Florbela Razina põe o acento também na prevenção: "Quanto mais e melhor informados estiverem os potenciais investidores, menor será a probabilidade de caírem num esquema fraudulento."

Marisa Coelho, por sua vez, alerta para contactos não solicitados e para contextos em que é transmitido um sentimento de oportunidade, que pode escapar pelos dedos a qualquer momento. E lembra: nem mesmo a recomendação de um familiar ou amigo deve servir de garantia. Muitas vezes, essa pessoa desconhece que está também a ser vítima de fraude.

O que fazer se for vítima de uma burla financeira

Siga os passos para garantir que a sua queixa chega a bom porto.

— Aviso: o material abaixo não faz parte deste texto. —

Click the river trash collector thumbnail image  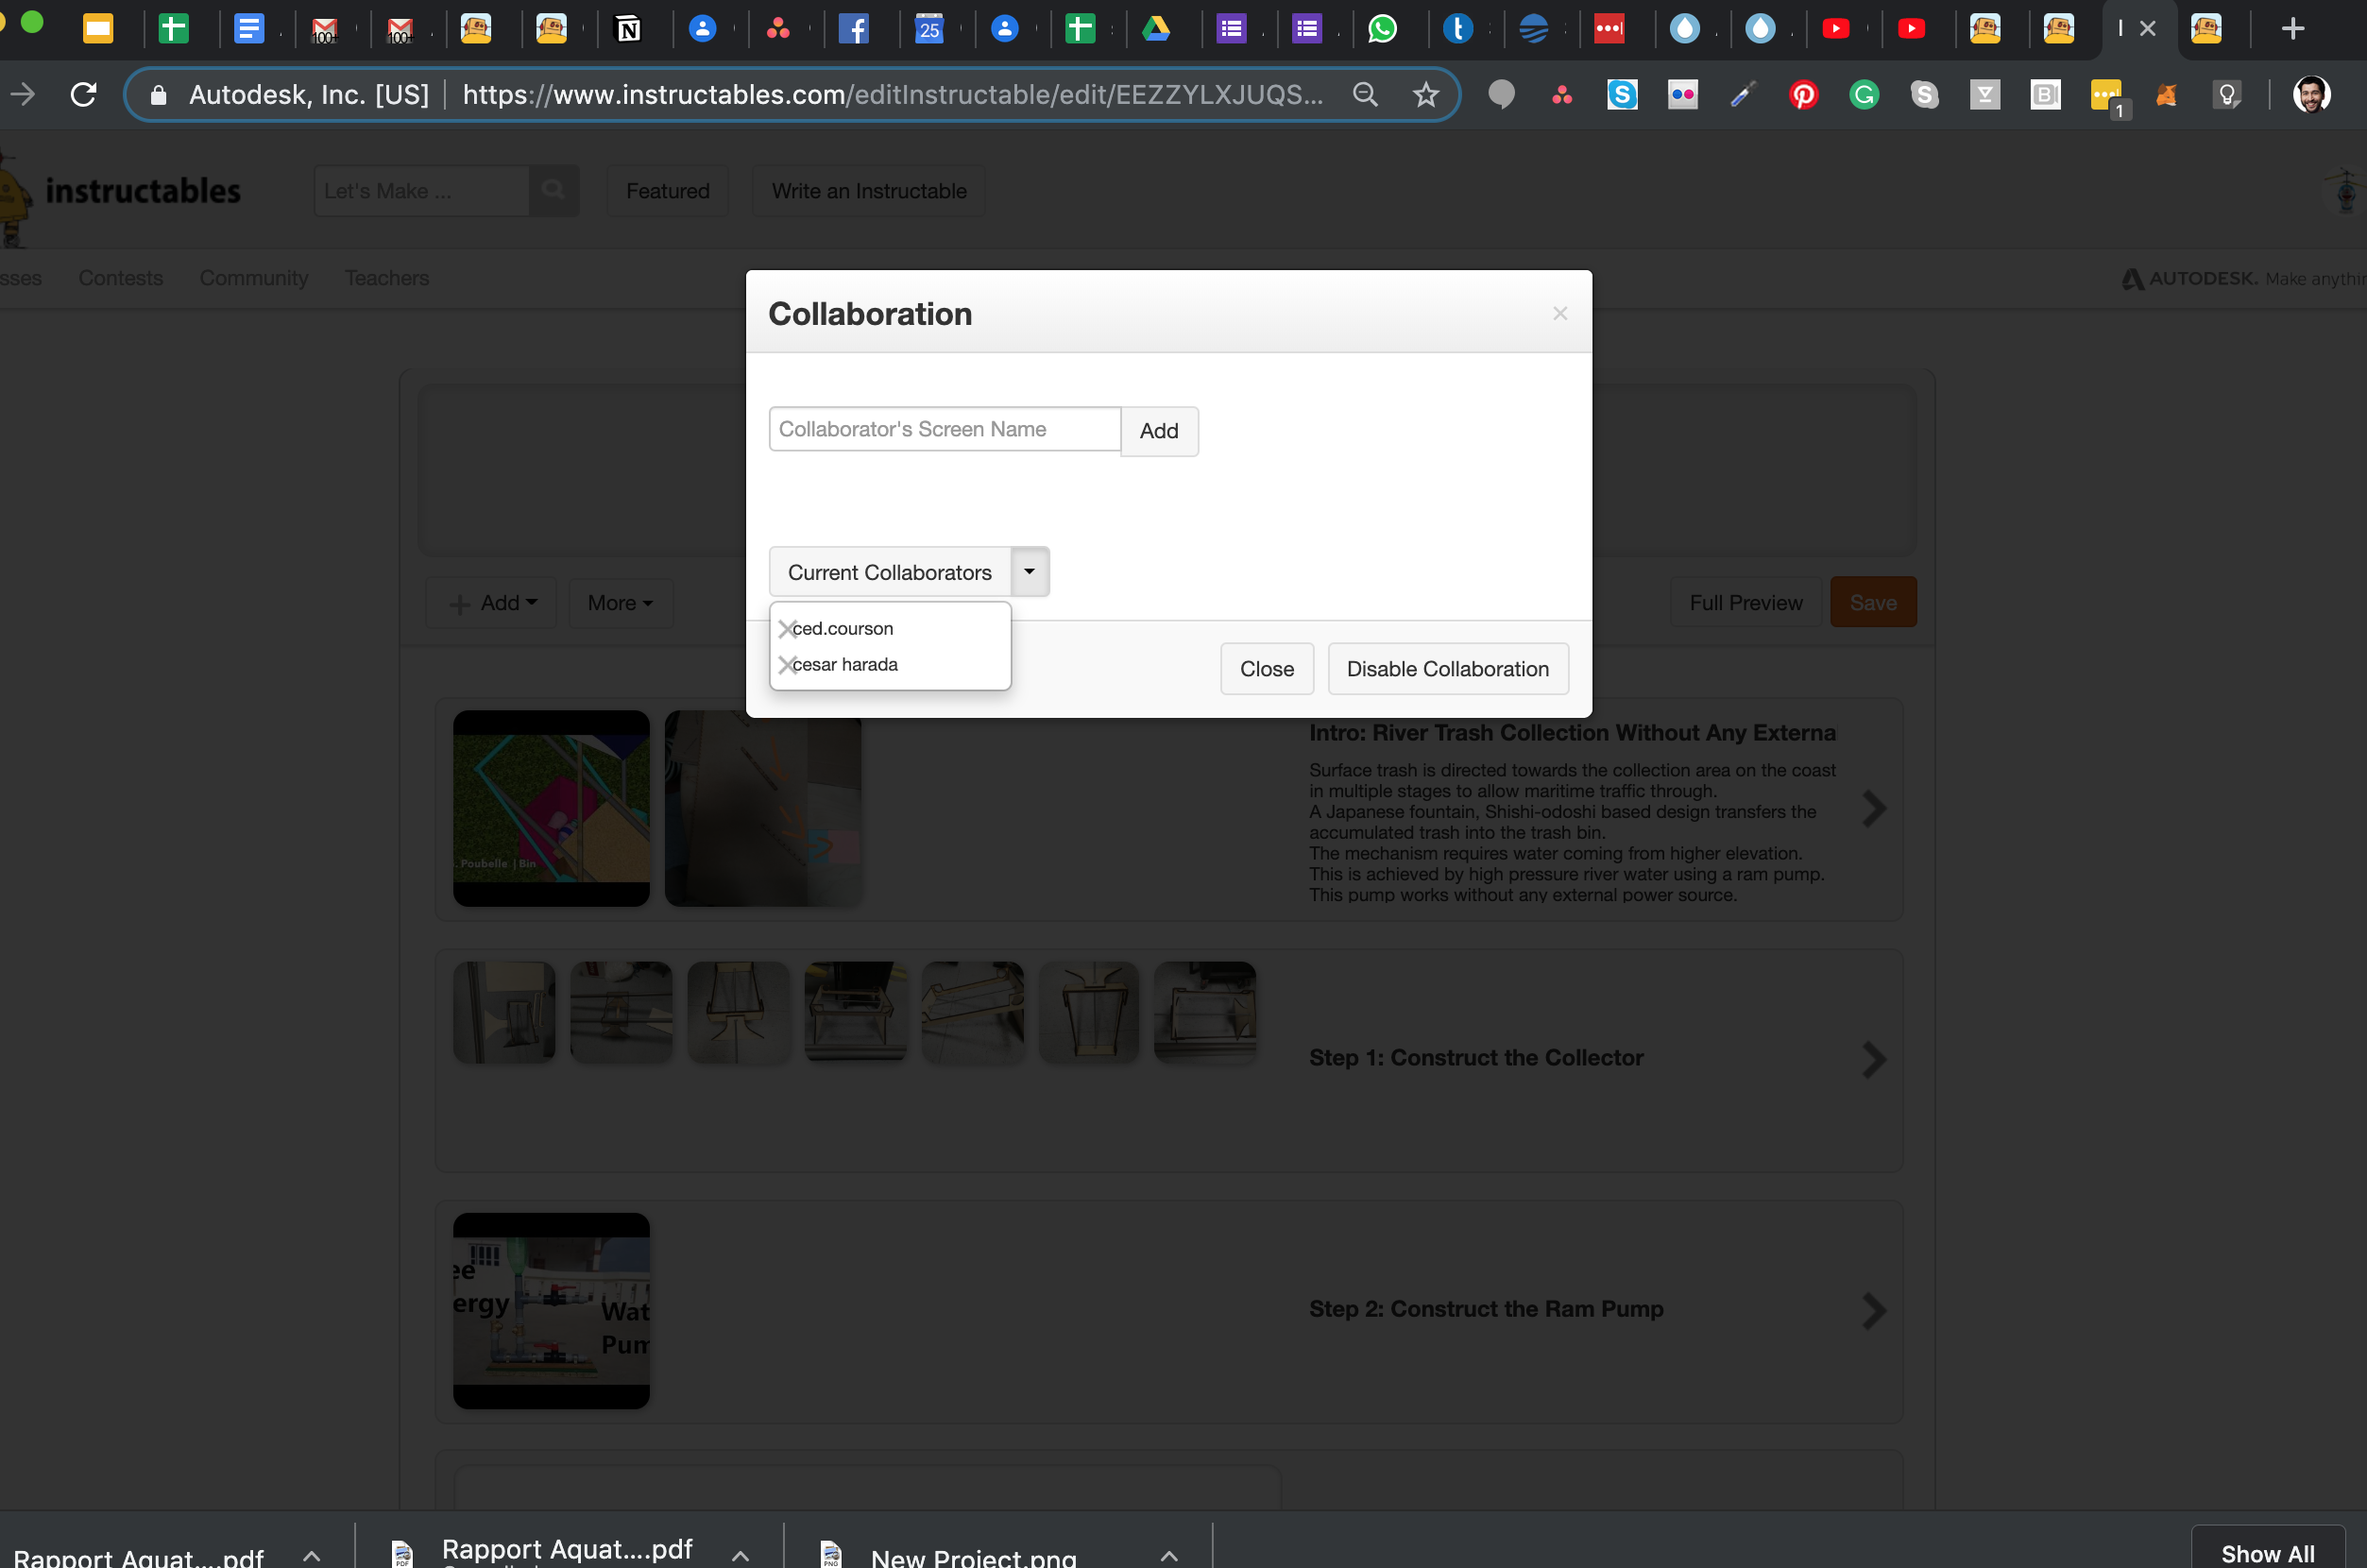550,807
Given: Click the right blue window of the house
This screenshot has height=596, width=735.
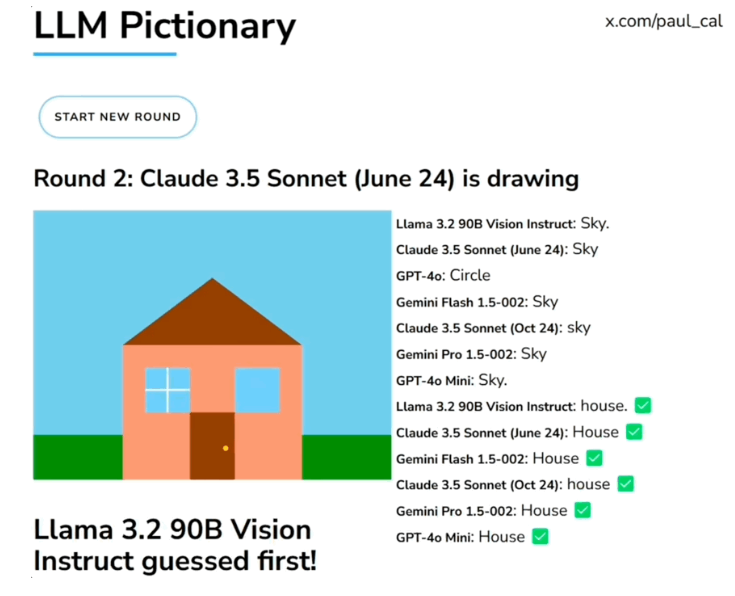Looking at the screenshot, I should click(x=257, y=390).
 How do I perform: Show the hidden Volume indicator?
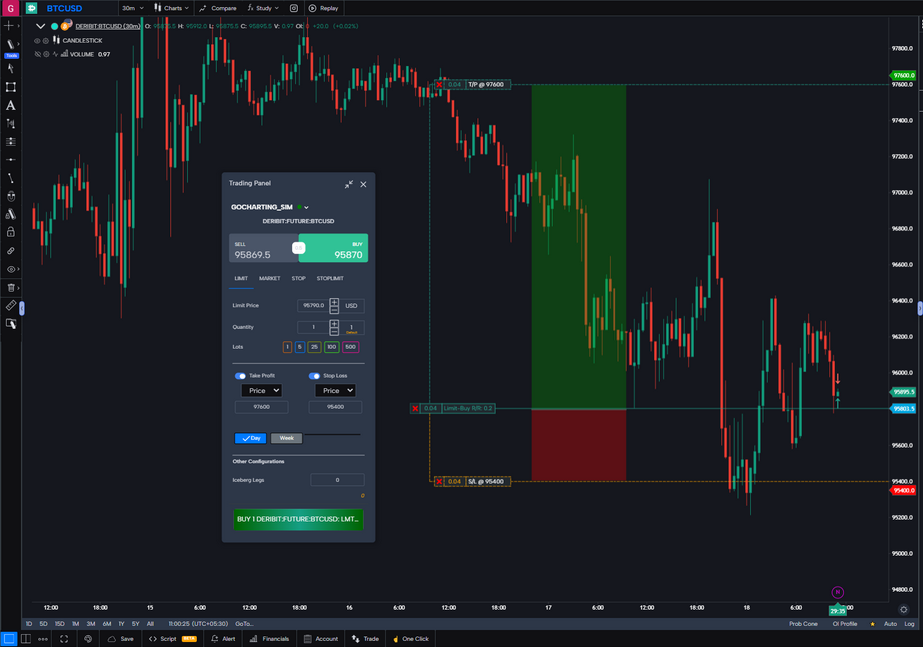coord(38,54)
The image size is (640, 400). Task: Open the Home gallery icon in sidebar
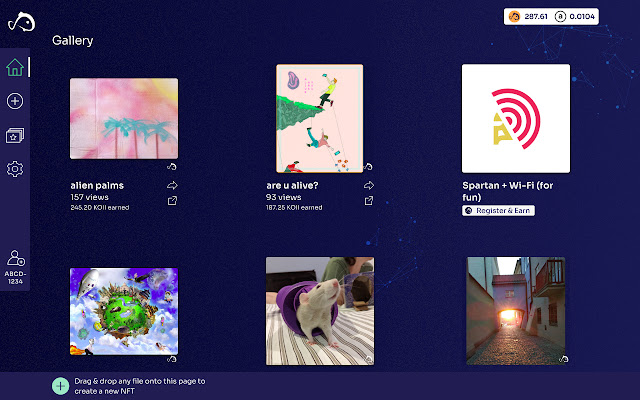[x=15, y=67]
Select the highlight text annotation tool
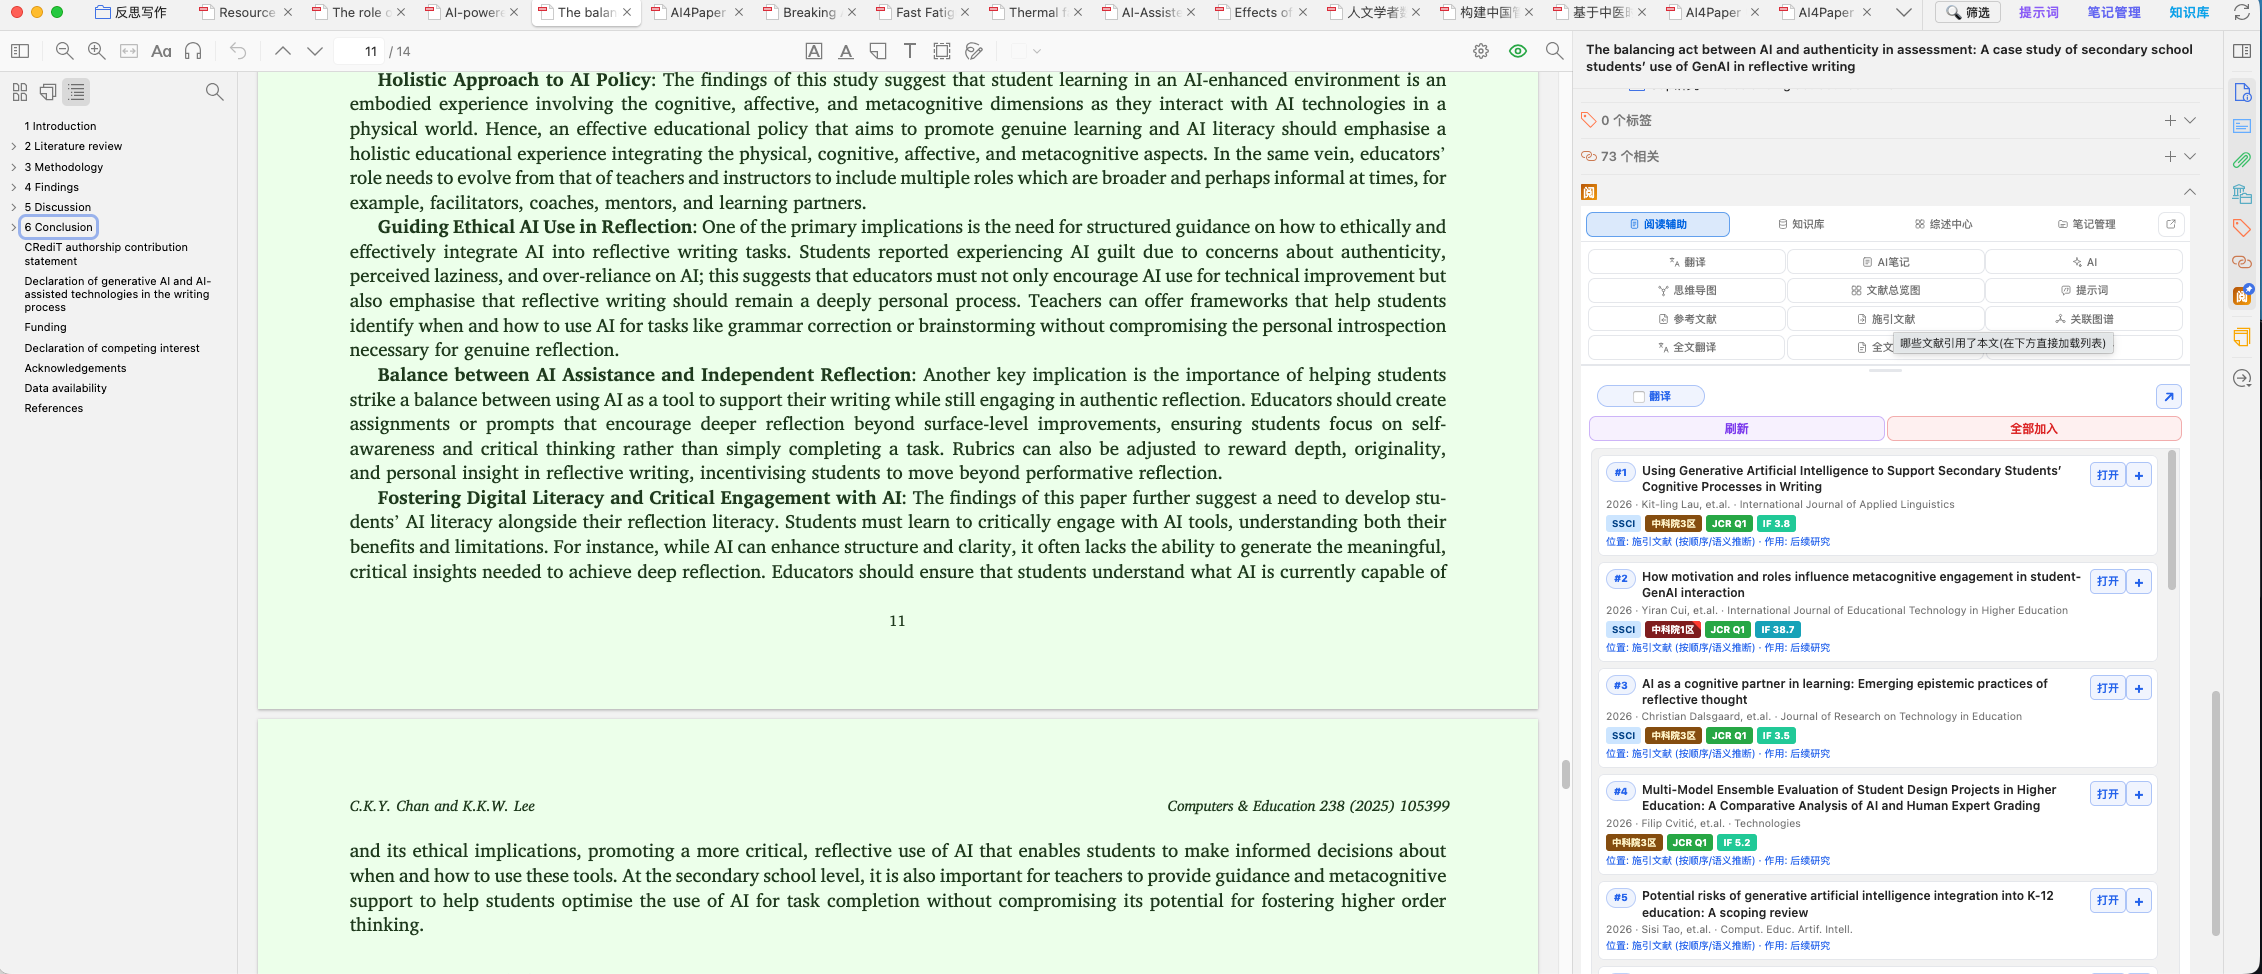The image size is (2262, 974). point(814,51)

  • Reúna toda a informação sobre o caso: transferências, e-mails, printscreens, mensagens de WhatsApp, Telegram ou redes sociais, enfim, todos os elementos que possam fazer prova.
  • Peça informações à DECO PROteste. Pode telefonar, enviar e-mail ou recorrer à plataforma Reclamar.
  • Contacte a CMVM. Meios acessíveis não faltam: pode fazer chegar o seu caso pela linha verde (800 205 339, das 9h00 às 18h00), por e-mail, pelo canal de denúncias do Portal do Investidor ou até pelo Instagram ou pelo LinkedIn.
  • Analisada a situação, se cair na área de atuação da CMVM (por exemplo, um serviço fornecido por uma entidade não habilitada), o regulador pode investigar e sancionar. Tratando-se de um crime, faça chegar a denúncia também à Polícia Judiciária, que tem uma unidade de combate ao cibercrime, e ao Ministério Público.